##### Excerpted passage #####
To be fair to Nia Harris, she may have had a valid point, if she had thought about what it was that turned her off to the menu, and what she was going to say about it, rather than throwing an emotional hissy fit and posing as The Voice of Black Students. A reasonable statement would have gone something like this:

‘I was born and raised in a northern suburb. My father has a six figure income as an administrative judge. I went to the finest prep schools. My mother never made barbecued ribs, corn bread or collard greens. So why am I being excluded from Black History Month by a menu of stuff I don’t eat and don’t like.’

She might even have acknowledged that millions of black Americans like that food, identify with it as “our food,” and make a point of cooking it during Black History Month. But, having acknowledged that, she could quote Langston Hughes’s “Coffee Break” column from the Jesse B. Semple series in the Amsterdam News to make the point “as if there were not fifty-eleven kinds of Negroes in the USA.”

It was the petty whining narcissism of “this is what it means to be black at NYU” that really kills any respect one might have for her presentation.

Likewise, if Andrew Hamilton had given some thought to making some considered remarks on the tempest in a teapot, instead of issuing boilerplate CYA ‘Not me, I’m not a racist’ PR verbiage, he might have said:

This brings to our attention that there really is no one way to “be black,” and people who try with the best of intentions to provide ‘what those people like’ are bound to offend someone. So, giving the kitchen staff an E for effort, and recognizing that many black families and organizations do organize similar menus in celebration of Black History Month, and at other times for any reason or no reason, we’re going to introduce a streamlined process to ask our students, what would you like on the menu next year for Black History Month? Or should we bother with that particular approach to what began, after all, as an earnest effort to research and publish missing pieces of our history as a nation and a species?
##### Dataset rows #####
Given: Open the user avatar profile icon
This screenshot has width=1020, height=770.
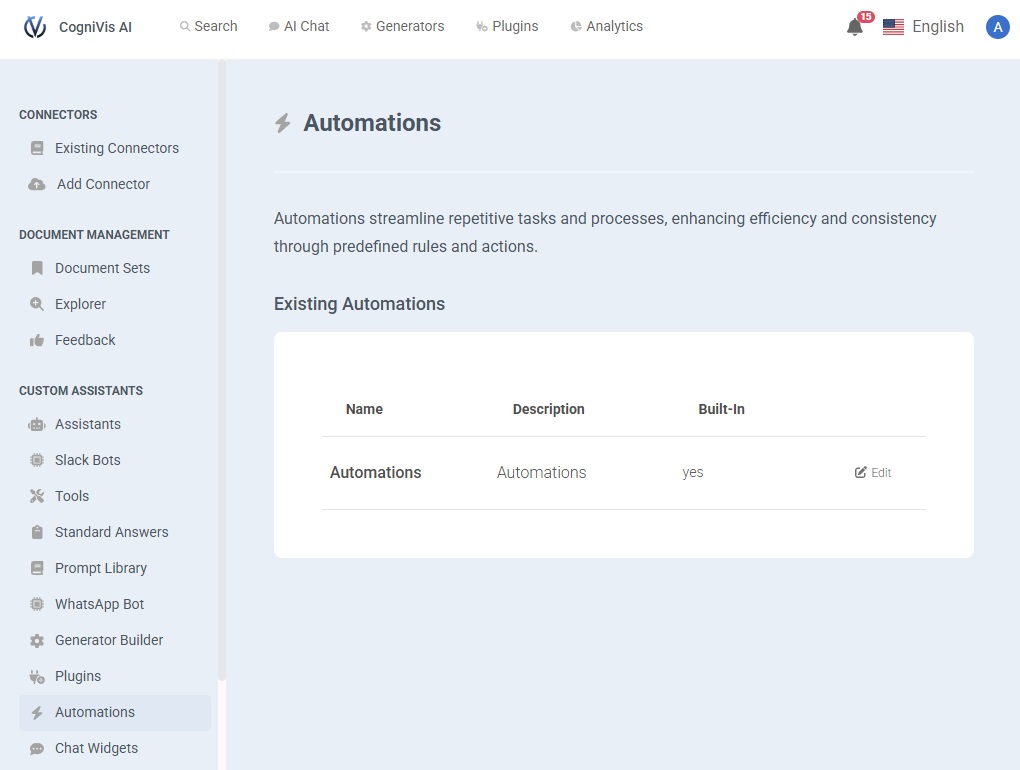Looking at the screenshot, I should coord(997,27).
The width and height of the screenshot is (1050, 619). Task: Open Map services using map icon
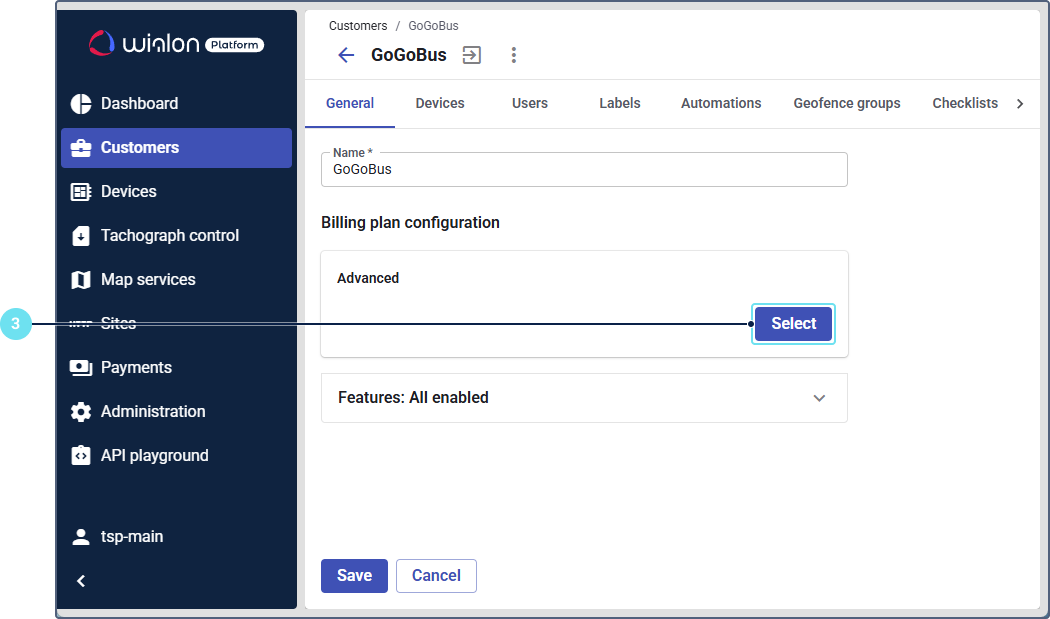(81, 280)
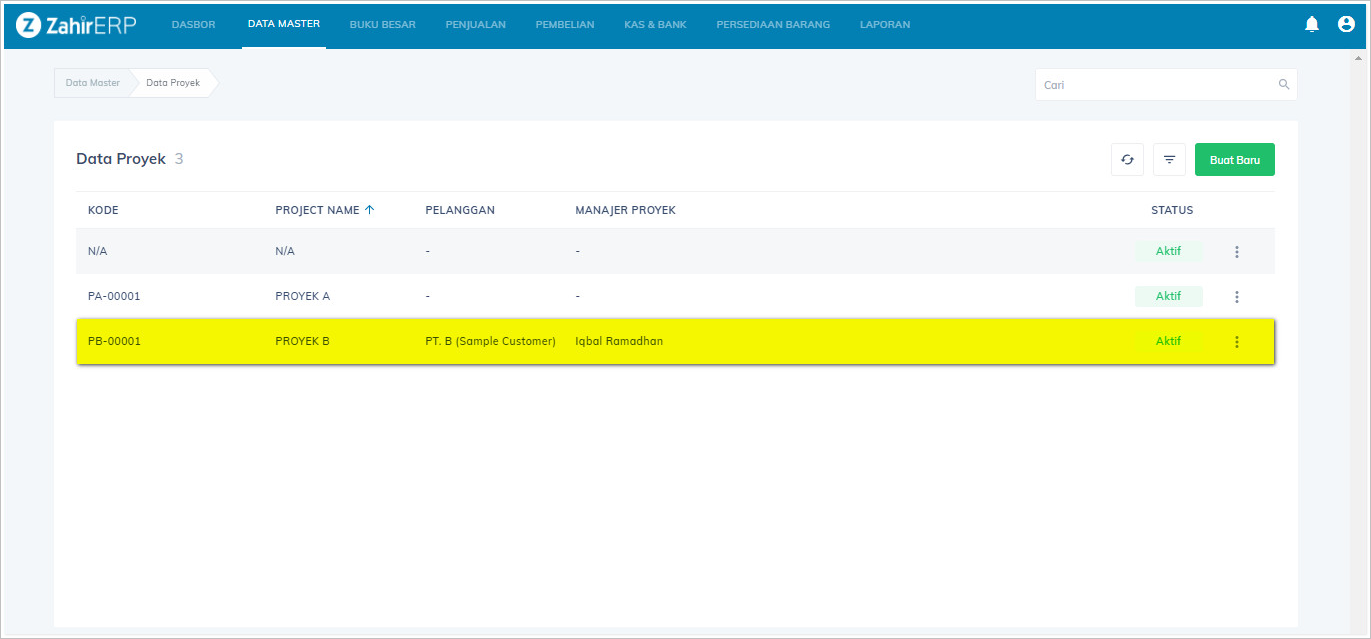Screen dimensions: 1371x639
Task: Open three-dot menu for PROYEK B row
Action: click(x=1237, y=342)
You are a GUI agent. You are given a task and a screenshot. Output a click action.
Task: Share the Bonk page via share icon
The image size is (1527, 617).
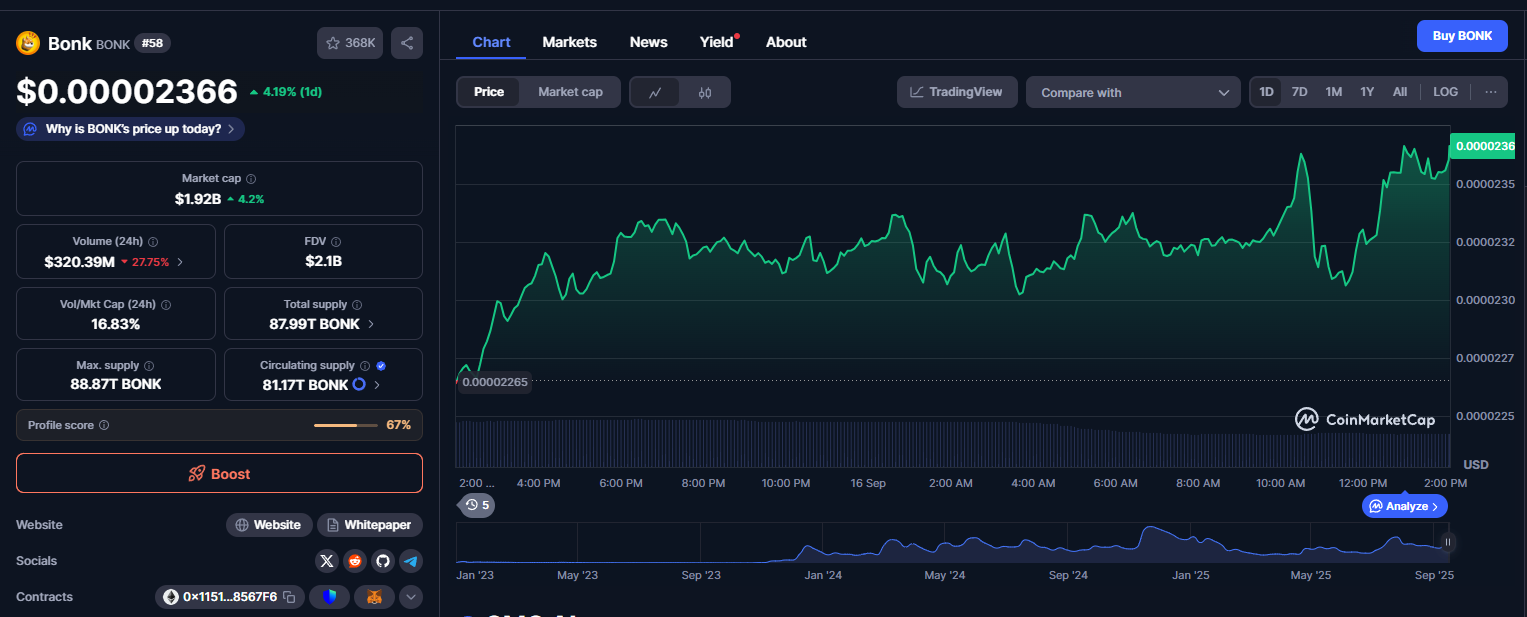pos(407,43)
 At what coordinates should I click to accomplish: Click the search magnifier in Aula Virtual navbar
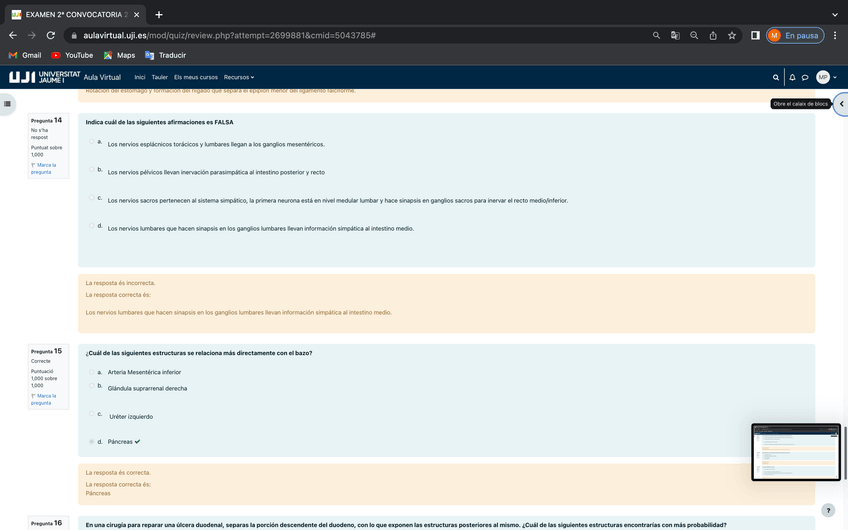pyautogui.click(x=775, y=77)
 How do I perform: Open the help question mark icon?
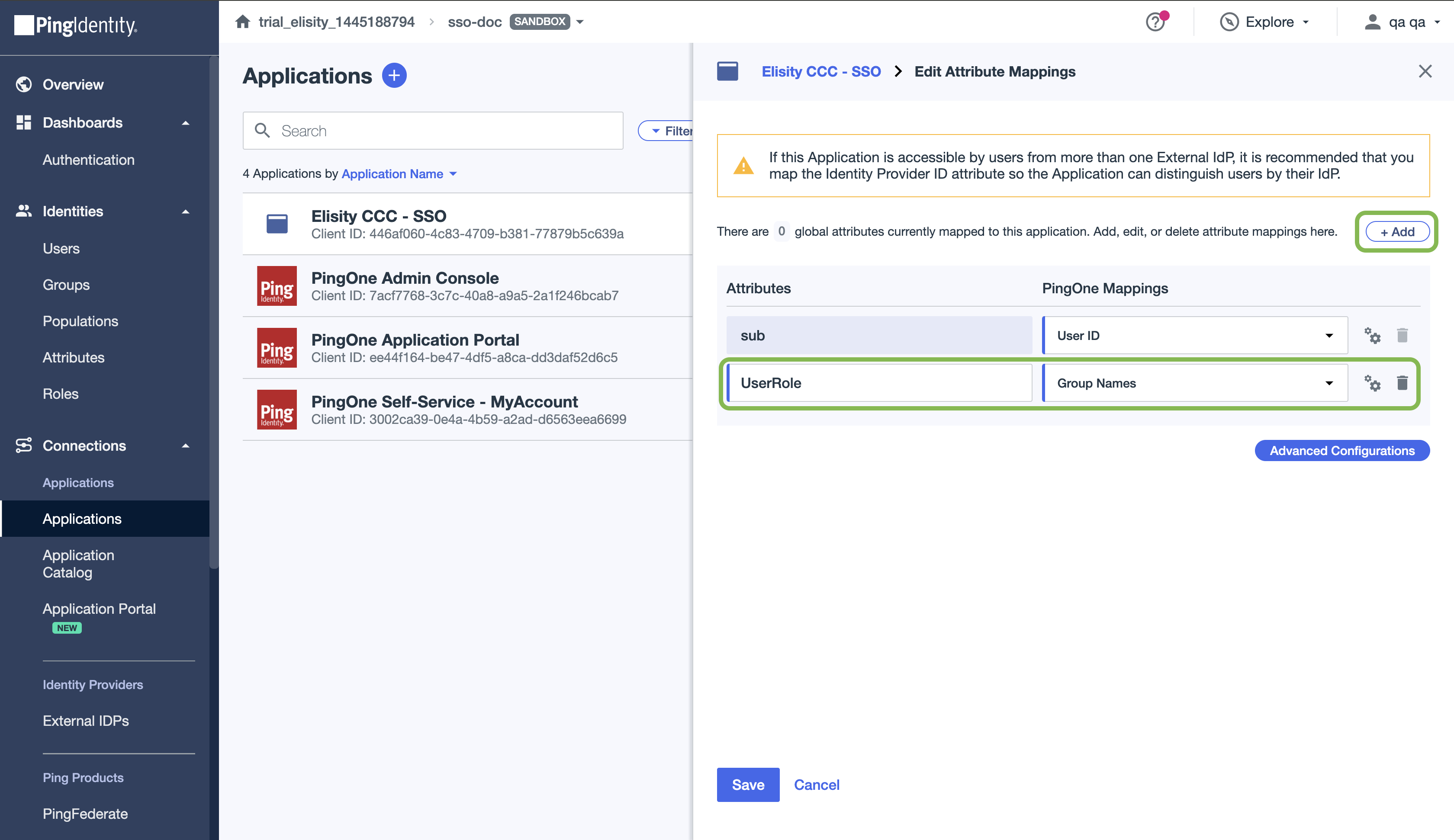click(x=1155, y=22)
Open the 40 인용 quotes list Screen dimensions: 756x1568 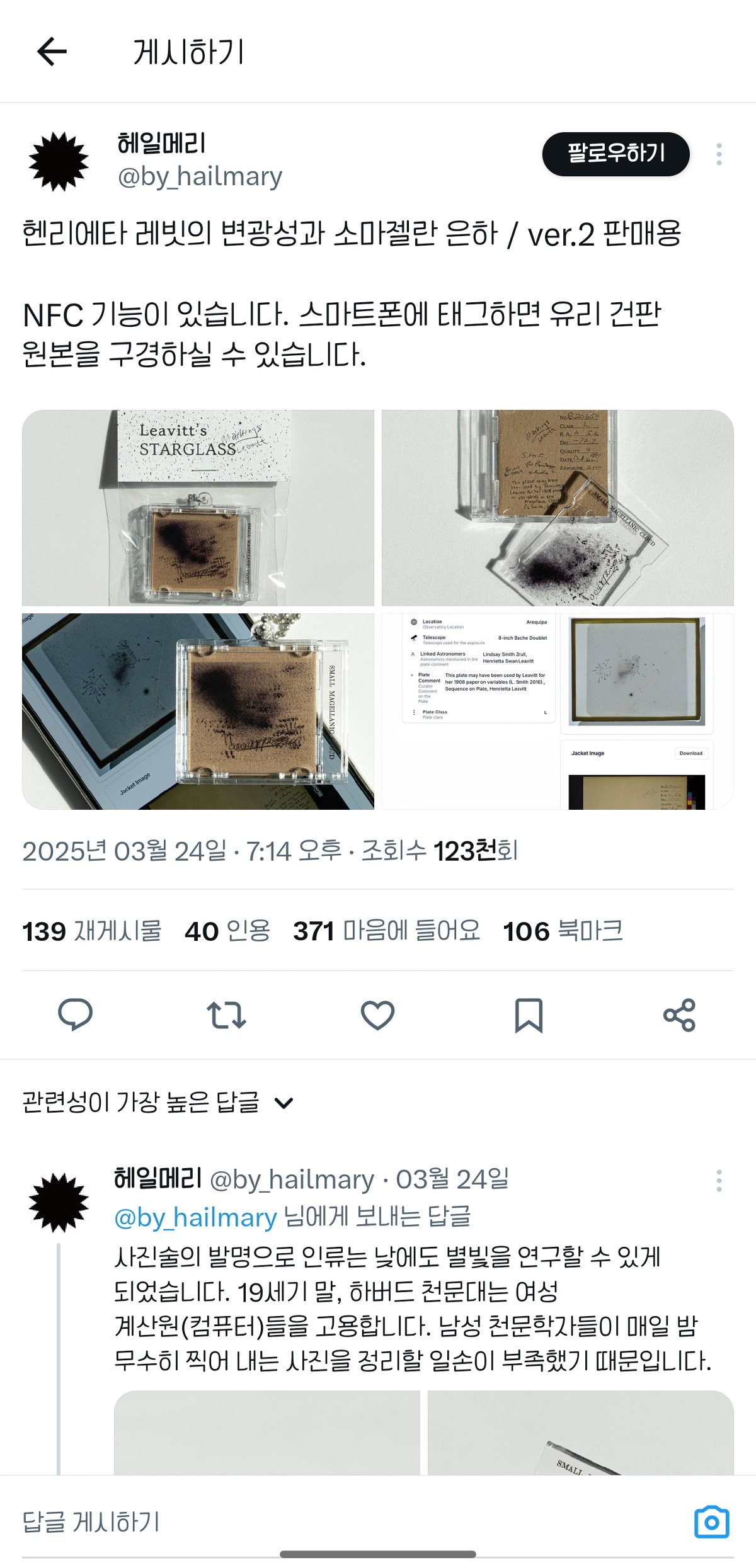pyautogui.click(x=227, y=931)
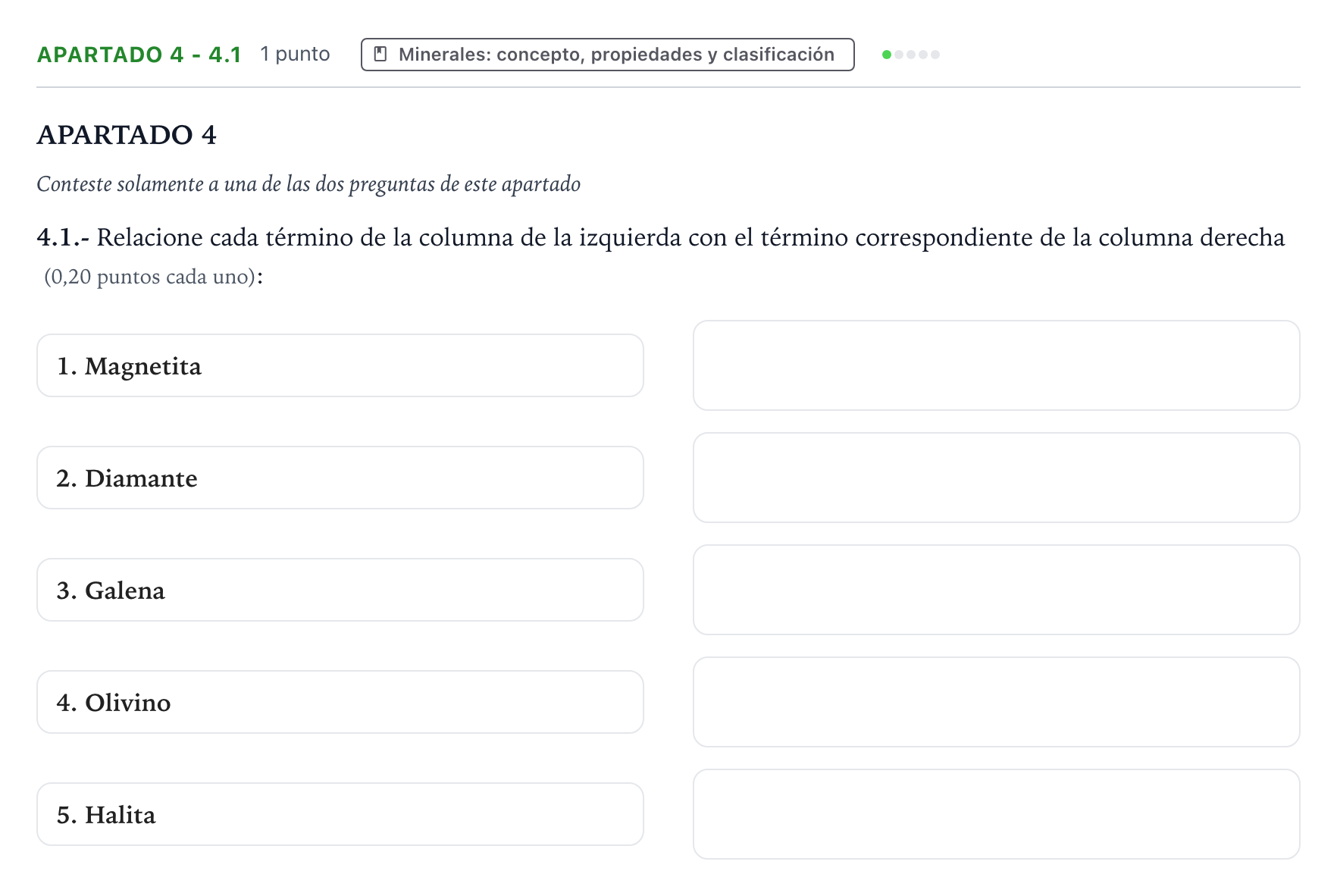Image resolution: width=1337 pixels, height=896 pixels.
Task: Click the empty answer box beside Galena
Action: [x=997, y=590]
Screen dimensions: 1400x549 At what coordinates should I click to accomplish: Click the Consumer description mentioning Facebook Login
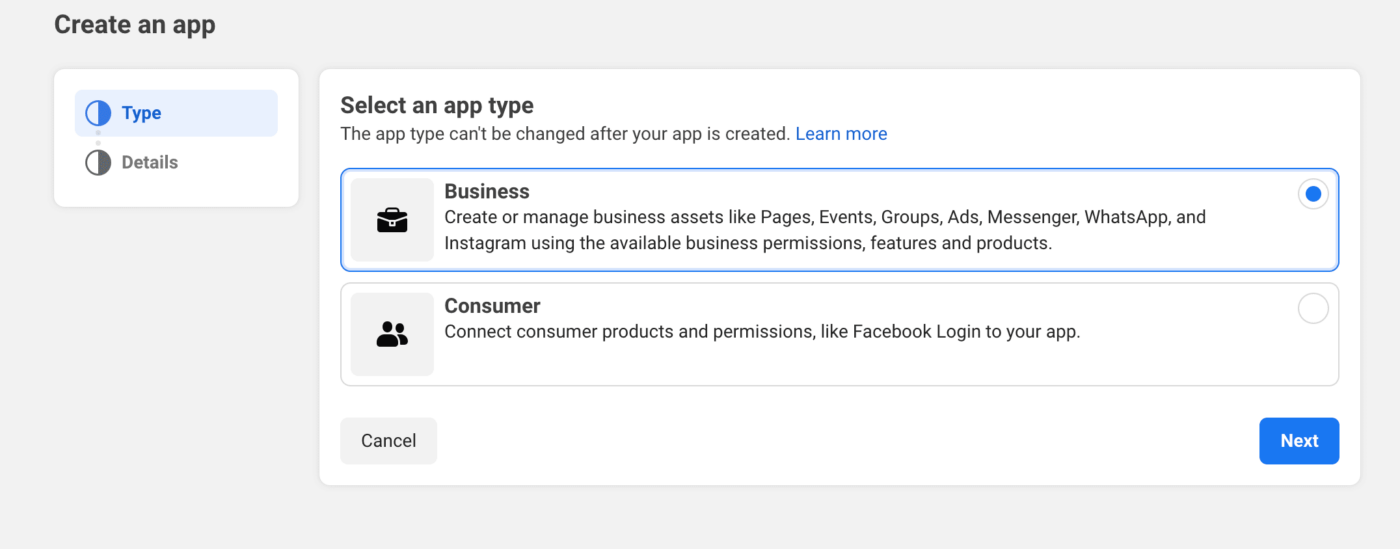(762, 332)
#####
*Aim 1*. Recast the records as a Markdown table with the columns Row and Line, covering only the lines between the one holding "Screen dimensions: 1400x549" and the end of the records, inclusive. Leave the pictures out.
*Aim 2*. Continue the commentary on the NYU Black History Month menu from its last sentence.
The text and the records have no connection to each other.

*Task output 1*.
| Row | Line |
|---|---|
| 1 | Screen dimensions: 1400x549 At what coordinates should I click to accomplish: Click the Consumer description mentioning Facebook Login |
| 2 | (762, 332) |

*Task output 2*.
But that would take both thought, effort, and courage, which all seem to be in short supply in academic administration right now.

Note on watermelon: Yes there is a stereotype. No, the stereotype has not stopped Americans of African descent from eating watermelon, nor stopped people who continue to choose to think of themselves as “white” from eating it. Nobody is going to let a mere stereotype keep them from eating something they really enjoy.

I mean, they do, but you’re not allowed to notice it, bigot!

Some do, some don’t. Saying “they’re all like that” is what crosses over into bigotry.

I have often wondered at what point honoring a culture becomes racism.

“No steak for youse! You eat potatoes!” (Huey P. Newton did say “Don’t eat soul food, eat steak. Soul food is what the master left for the slave.”)

The only thing possibly “African” about the African menu were the yams – the rest was Southern cooking – ribs, greens, okra, etc.

Okra… the food and the name… is of African origin.

#13 Comment By sjb On March 2, 2018 @ 6:43 pm

[NFR: To be fair, watermelons really are historically an anti-black racist trope. I never understood that when I was a kid. Everybody loved watermelon, and ate it all the time, so why did people make fun of black people for liking it? — RD]

Thanks. I looked it up via an internet search. Considering how foolish this rubbish is, I think we should reclaim watermelons as an all American food, simply because it is. Watermelon belongs to all of us. Just like hot dogs. There is no reason to let the racists win. Ever. Next thing you know they’re liable to label us Nazi if we love German food. Or is it fascist for loving Italian food? Phlt.

#14 Comment By sjb On March 2, 2018 @ 6:53 pm

P.S. There is no reason why we shouldn’t de-racialize the watermelon and reclaim it for all Americans is there? If the lefties are free to redefine everything, so we should have the same freedoms too.

#15 Comment By KS On March 2, 2018 @ 7:22 pm

What is most bad is that people are somehow ok with the firing if the workers were white but would not be ok if the workers were black. Not good to see the world through such a jaundiced lens.

#16 Comment By carol On March 2, 2018 @ 7:38 pm

The Kool Aid might have been seen as a reference to the massacre in Guyana of some years ago. Members of a religious group, mostly black, drank poisoned Kool Aid when they thought their settlement in the jungle was threatened. I think it was called Jonestown. The expression “Drink (or don’t drink) the Kool Aid” came from it.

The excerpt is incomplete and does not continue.